Cumulatively, all of those things combine to change the aquatic environment in ways that are detrimental to plants, animals and people who rely on the water for various purposes.

This ties in a belief that some indigenous people hold of water as a being. This is a common sentiment expressed not just in my tribe. Native American tribes across North America and Indigenous peoples throughout the world often conceptualize rivers as beings. How do we ask for and obtain consent from the river? What does it mean to learn that someone is planning to harm a loved one in this way whether you like it or not?

The Abstract: Historically, what is the significance of water to the Lumbee?

Emanuel: In Lumbee history, our people were isolated because the terrain was inhospitable to outsiders. There’s a long colonial record of outside powers unable to navigate through this region, getting lost, or chalking up our territory in eastern North Carolina to one giant swamp where no one would want to go.

Today, we honor that past by taking care of swamps and wetlands in any way that we can.

TA: Were there other concerns about the pipeline raised by tribes in North Carolina?

Emanuel: Whether or not the developers planned it, the route they chose through North Carolina would have been through traditional and contemporary areas of three tribes: the Lumbee, Coharie and Haliwa-Saponi.

For Lumbee people, one of the biggest impacts would have come from the decision to put the southern terminus in Prospect, a rural community in Robeson County. Prospect is one of the oldest and most prominent Lumbee communities.

The terminus in Prospect would have included a large above ground metering station where the pipeline would have tied into the rest of the eastern N.C. pipeline network. This place, with its gorgeous night sky, would have experienced light pollution from a telecomm tower and aviation beacon included in the station plan.

TA: What were some of the obstacles faced by the Lumbee to participating in pipeline planning?

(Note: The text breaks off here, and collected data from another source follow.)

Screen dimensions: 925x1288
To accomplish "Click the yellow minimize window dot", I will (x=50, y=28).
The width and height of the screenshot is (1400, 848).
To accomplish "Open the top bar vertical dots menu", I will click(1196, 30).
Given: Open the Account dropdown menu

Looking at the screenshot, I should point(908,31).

Emanuel: It’s hard to talk about Native American issues in the Southeast without considering the interests of non-federally recognized tribes. Most of the Native Americans in North Carolina belong to non-federally recognized tribes.

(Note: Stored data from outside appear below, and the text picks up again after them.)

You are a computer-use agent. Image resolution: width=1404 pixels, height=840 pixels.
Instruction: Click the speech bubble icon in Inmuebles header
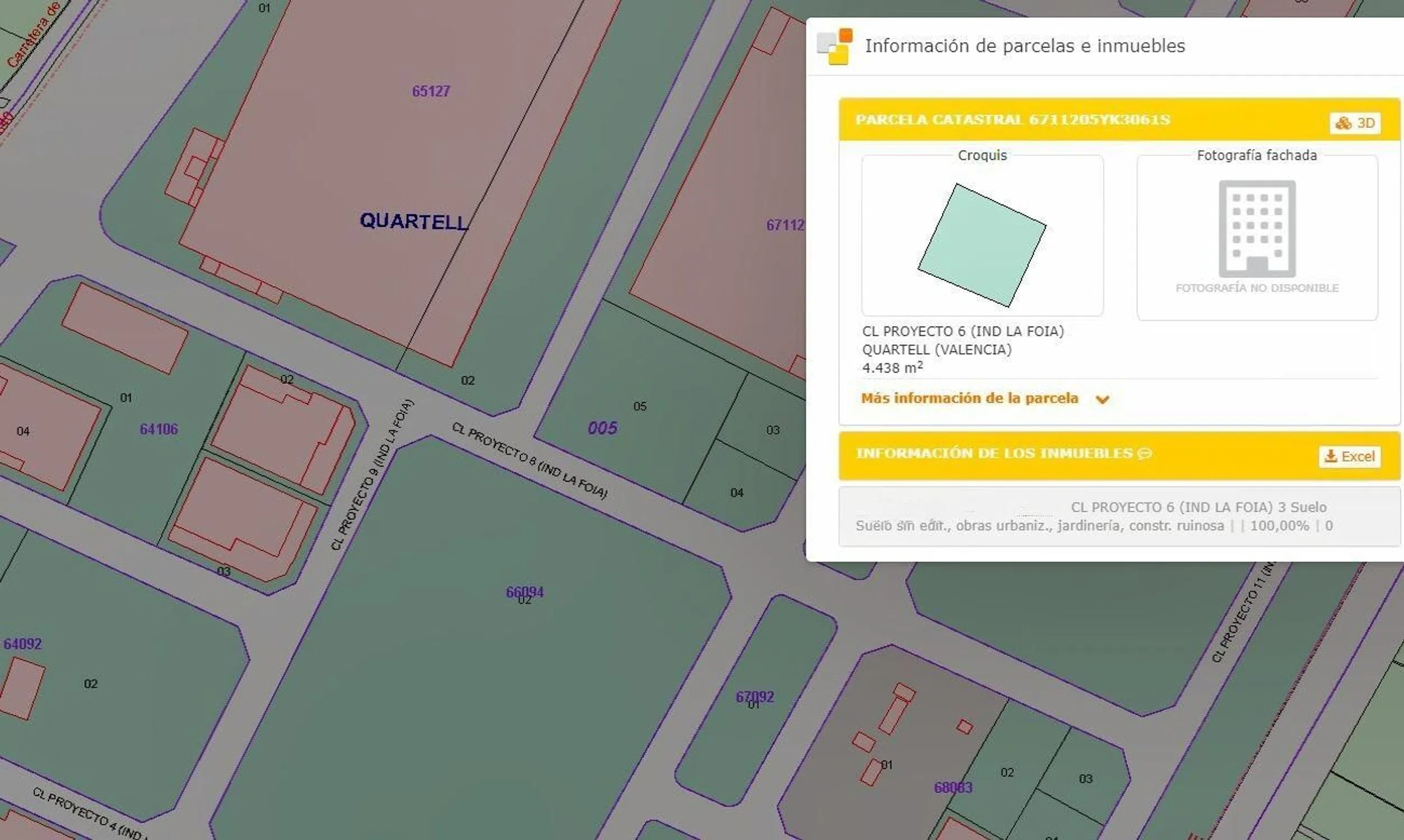point(1145,454)
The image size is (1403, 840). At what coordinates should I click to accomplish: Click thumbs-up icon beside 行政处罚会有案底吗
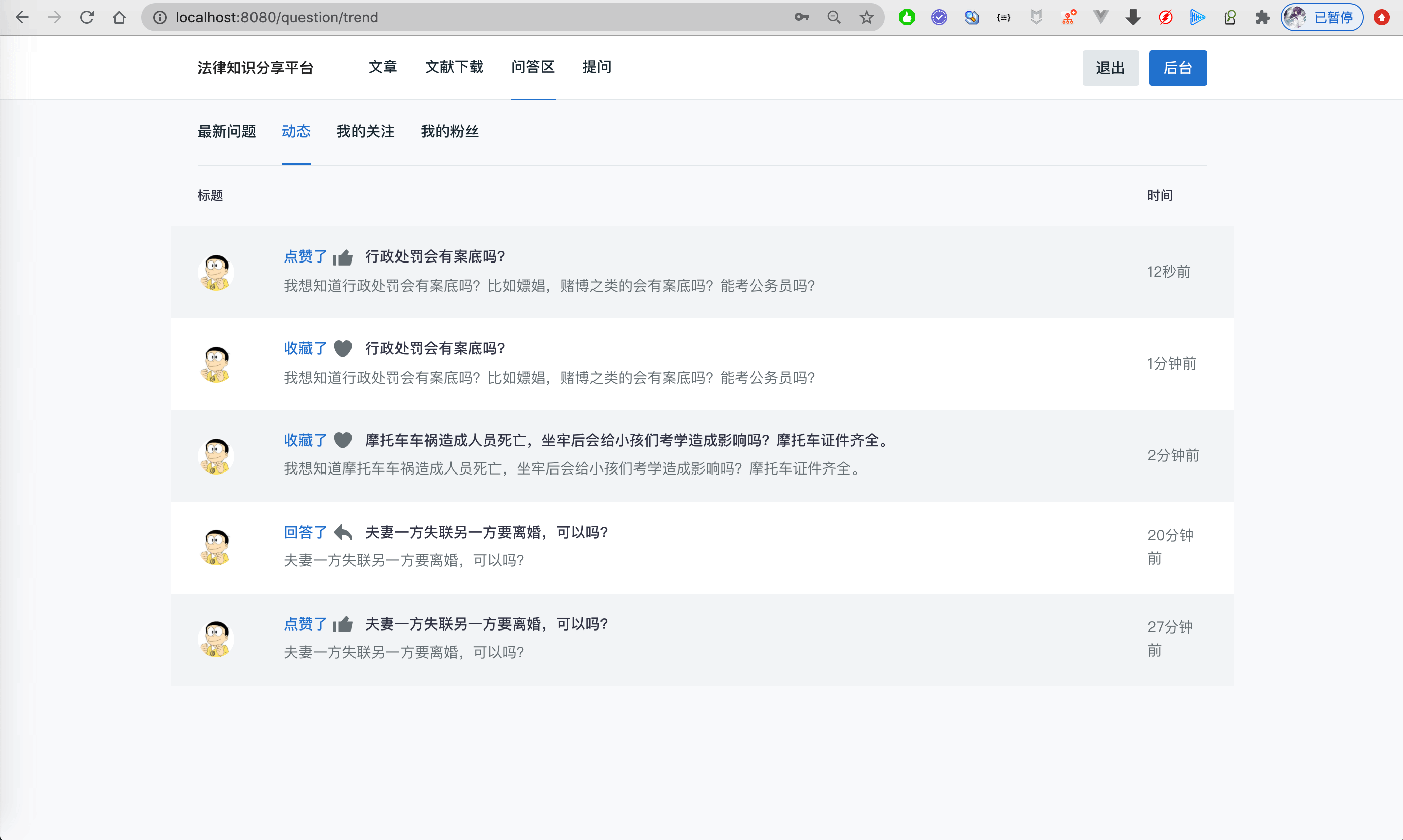coord(342,257)
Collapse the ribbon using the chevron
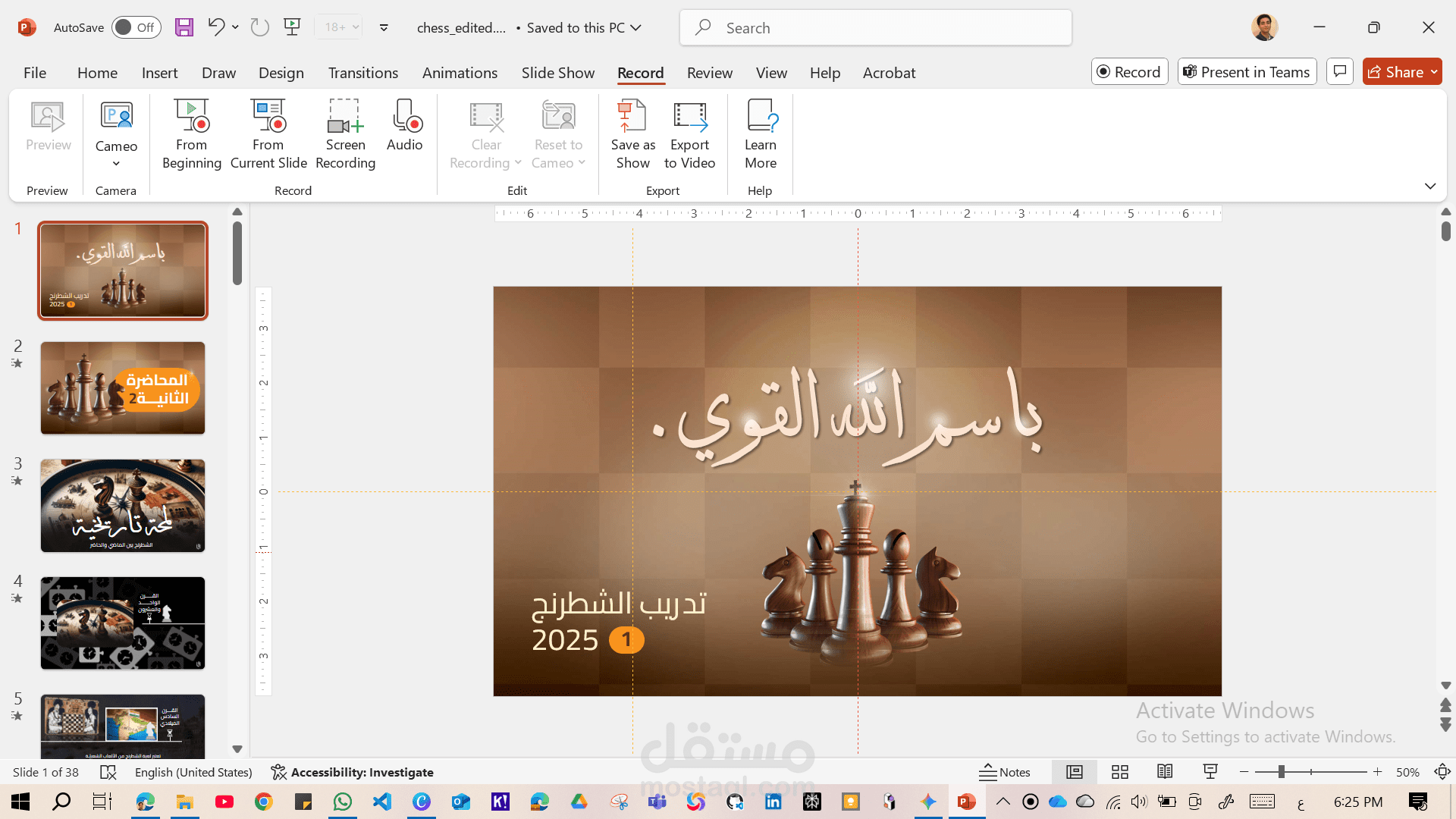1456x819 pixels. [x=1430, y=186]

Recommendations and best practices of the federal government advise permitting agencies to consult with native peoples regardless of their federal recognition status, but the letter of the law only compels agencies to consult with tribes that have federal recognition.

Agencies that ignore these recommendations, and stick to the minimum legal standard, are creating barriers for state-recognized tribes that may have a big stake in the outcome, but can’t get their foot in the door.

During the pipeline planning, the Lumbee Tribe was in the middle of a federal recognition bid. There was some hesitation for the tribe’s leaders to weigh in on a highly politicized issue while trying to build a consensus around federal recognition.

TA: What were the issues with timing?

Emanuel: When developers reached out to tribes it was too late to make a difference in planning decisions. Moreover, requests for locations of sacred sites or culturally important places that could be affected by the pipeline were narrow requests that did not cover the range of concerns that native peoples had.

TA: What was the issue of color blind planning?

Emanuel: The developers described their initial pipeline planning as blind to demographic or socioeconomic factors. This “color blind” planning is problematic, because it risks reinforcing racial or socioeconomic inequities that have existed for decades or centuries.

In the Southeast, for example, a pipeline route may encounter large pockets of Native American or African-American people who have already been exposed to historic patterns of discrimination for other pipelines, or for highways, landfills, etc.

TA: What lesson could be learned?

Emanuel: North Carolina and many other states with large Native American populations desperately need well-articulated, state-level tribal consultation policies.

All of the tribes that I discuss in this paper are recognized as native nations by the state of North Carolina. We could ask ourselves: What does it mean for North Carolina to acknowledge these tribes? When there are major decisions to be made that involve their rivers and territories, are we going to seek their advice and – ideally – their consent?